## Provided records
───

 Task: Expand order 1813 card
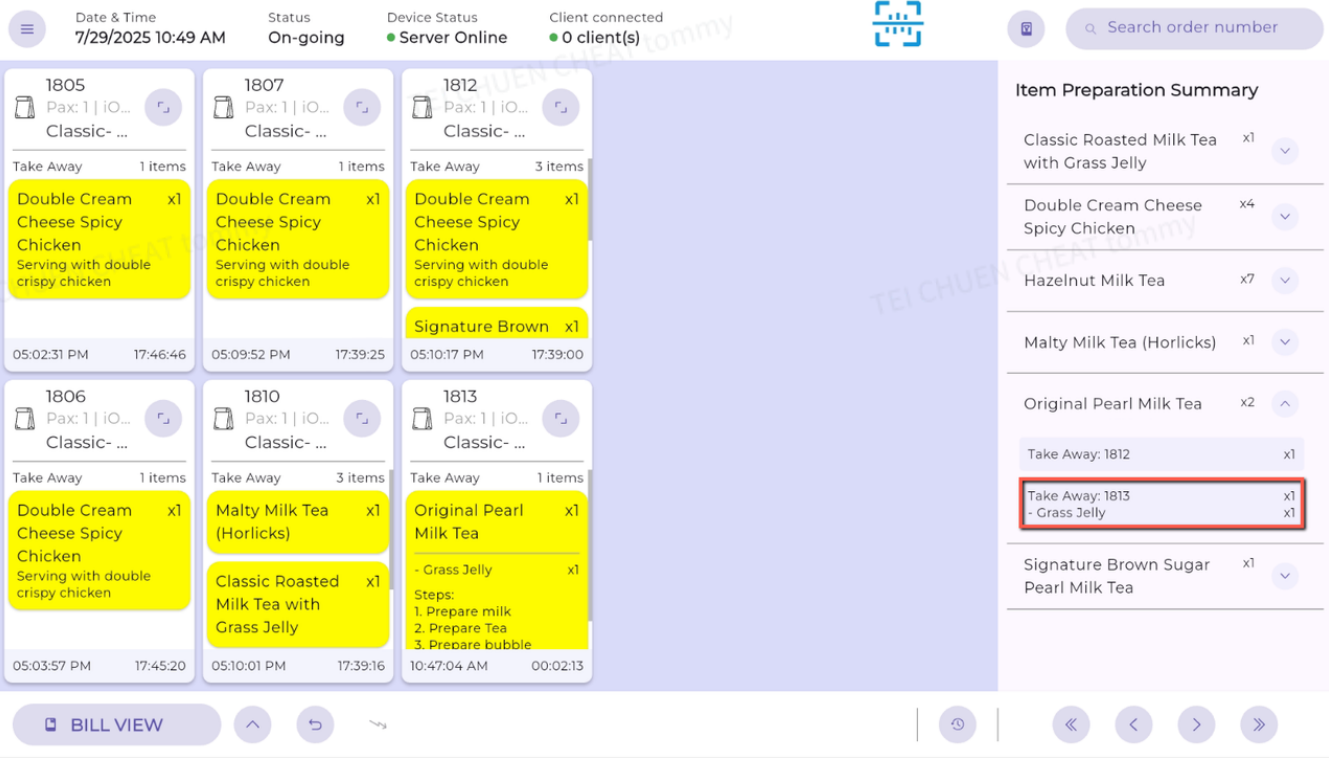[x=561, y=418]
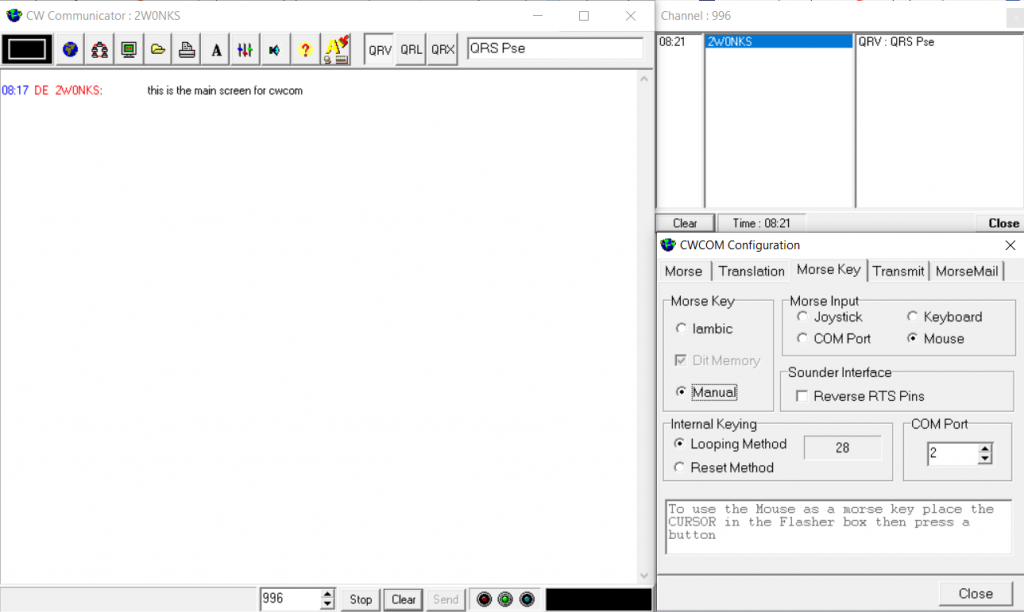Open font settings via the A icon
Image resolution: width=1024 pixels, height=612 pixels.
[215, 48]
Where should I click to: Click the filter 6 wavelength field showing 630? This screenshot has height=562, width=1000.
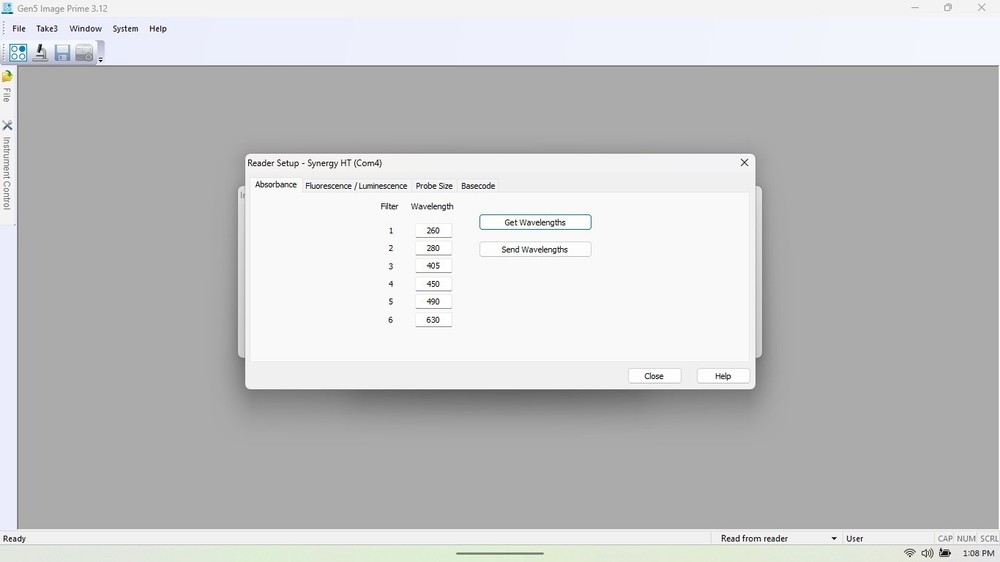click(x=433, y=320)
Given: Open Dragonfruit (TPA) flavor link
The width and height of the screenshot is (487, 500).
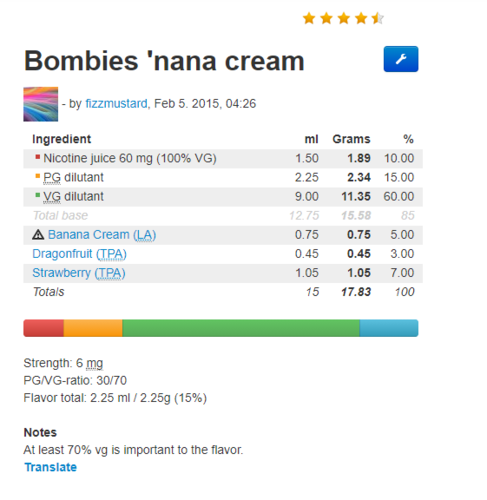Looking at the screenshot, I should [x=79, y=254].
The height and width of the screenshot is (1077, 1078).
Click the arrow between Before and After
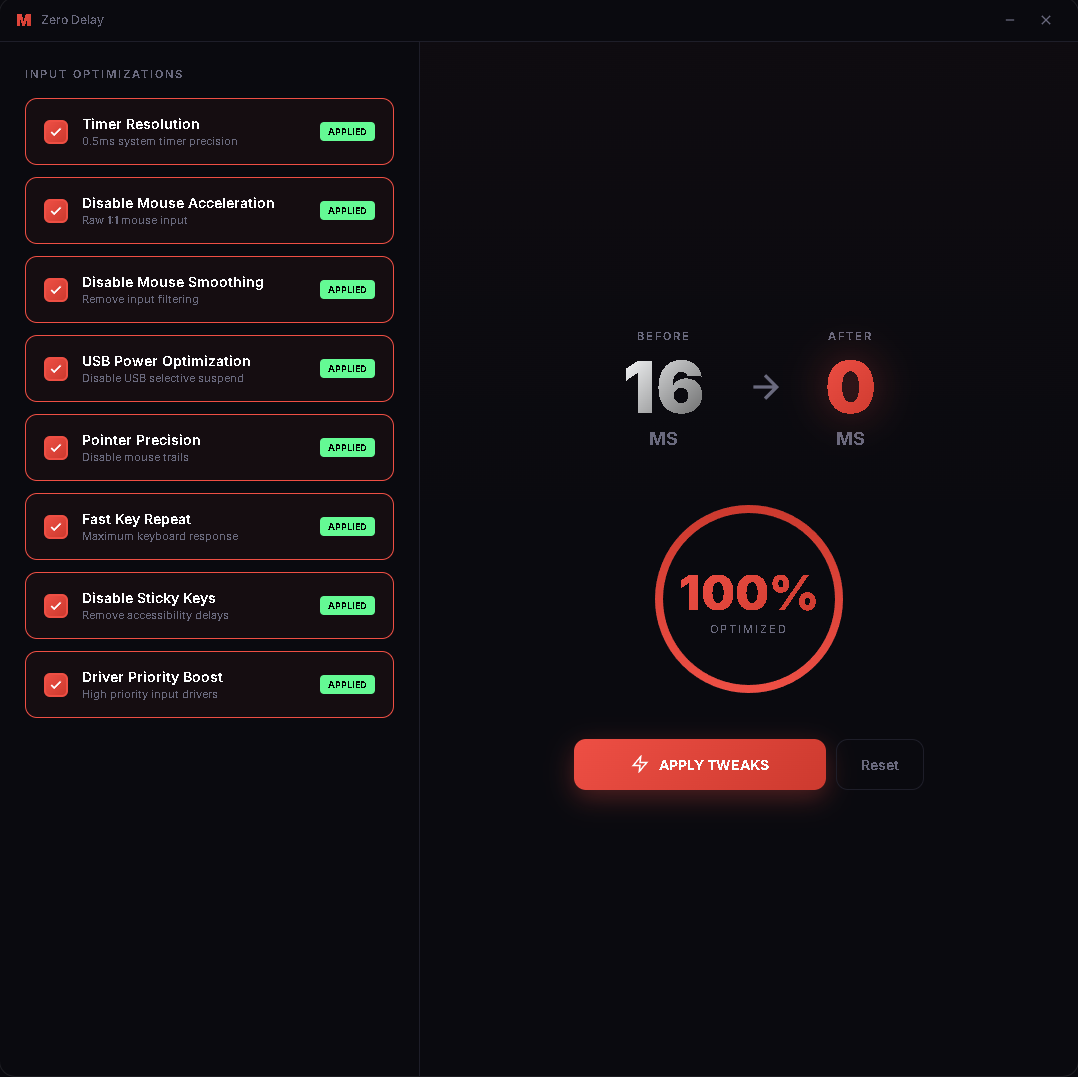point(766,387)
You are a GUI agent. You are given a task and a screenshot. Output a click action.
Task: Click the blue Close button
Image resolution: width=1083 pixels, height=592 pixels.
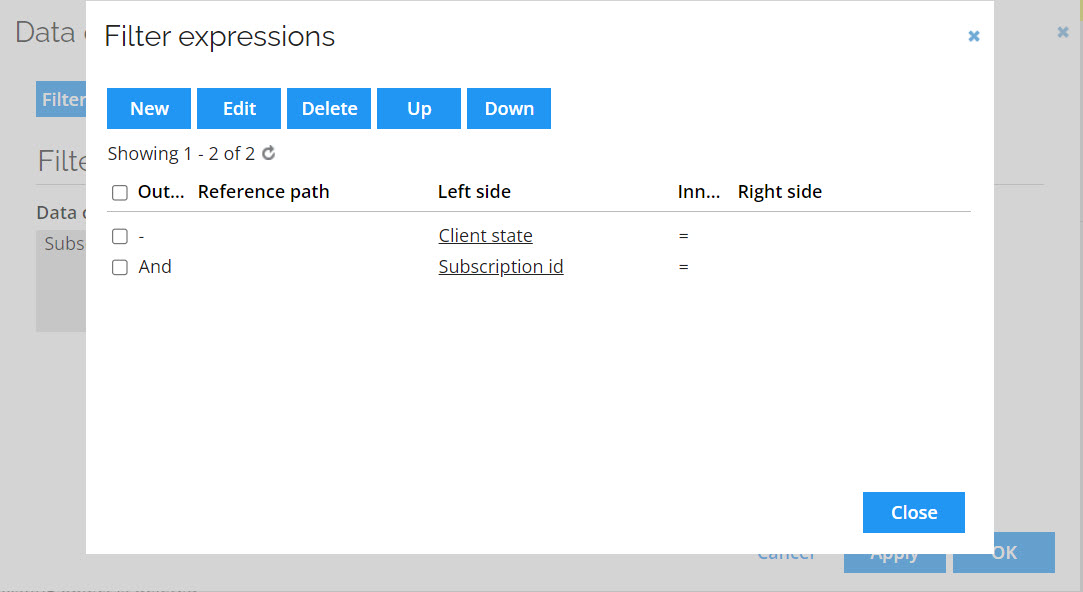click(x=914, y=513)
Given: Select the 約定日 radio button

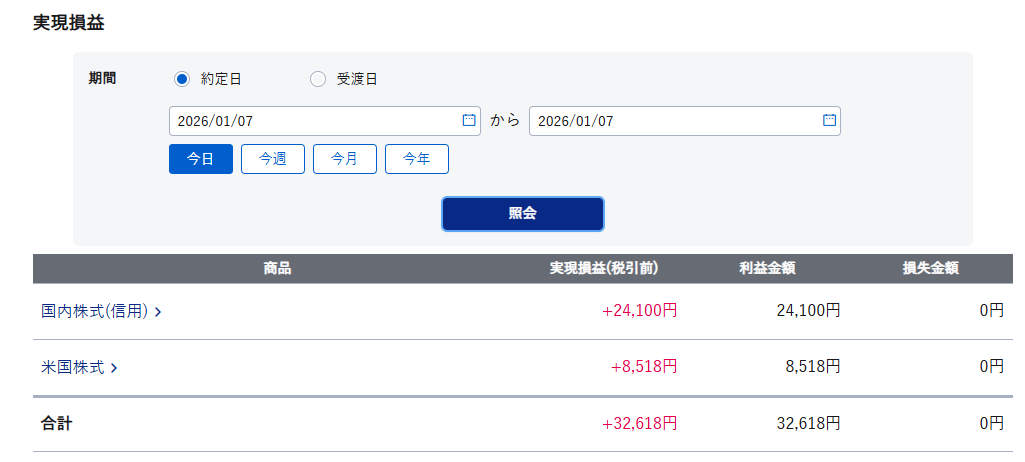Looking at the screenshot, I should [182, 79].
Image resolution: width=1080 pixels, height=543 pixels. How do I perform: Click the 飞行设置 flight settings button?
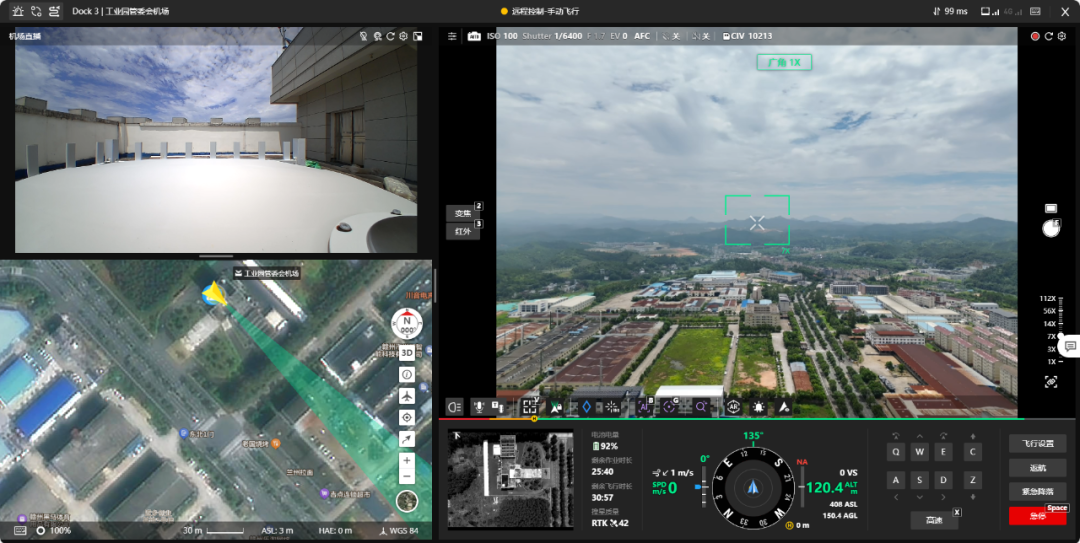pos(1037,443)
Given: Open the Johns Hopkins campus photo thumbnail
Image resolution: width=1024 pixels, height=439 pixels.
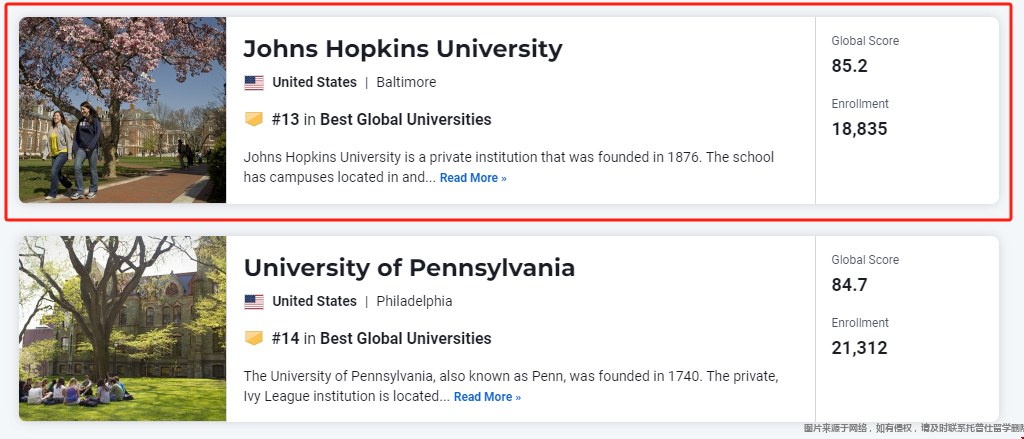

───

## Assignment
Every line from the one with "Task: Click the blue Close button" through the last line of the material gets printed exactly, and nothing more. Omit the pictures.

## Solved problem
Task: Click the blue Close button
Image resolution: width=1083 pixels, height=592 pixels.
click(x=914, y=513)
Given: Select the 約定日 radio button

Looking at the screenshot, I should [182, 79].
Image resolution: width=1080 pixels, height=543 pixels. How do I perform: Click the 飞行设置 flight settings button?
pos(1037,443)
Given: Open the Johns Hopkins campus photo thumbnail
Image resolution: width=1024 pixels, height=439 pixels.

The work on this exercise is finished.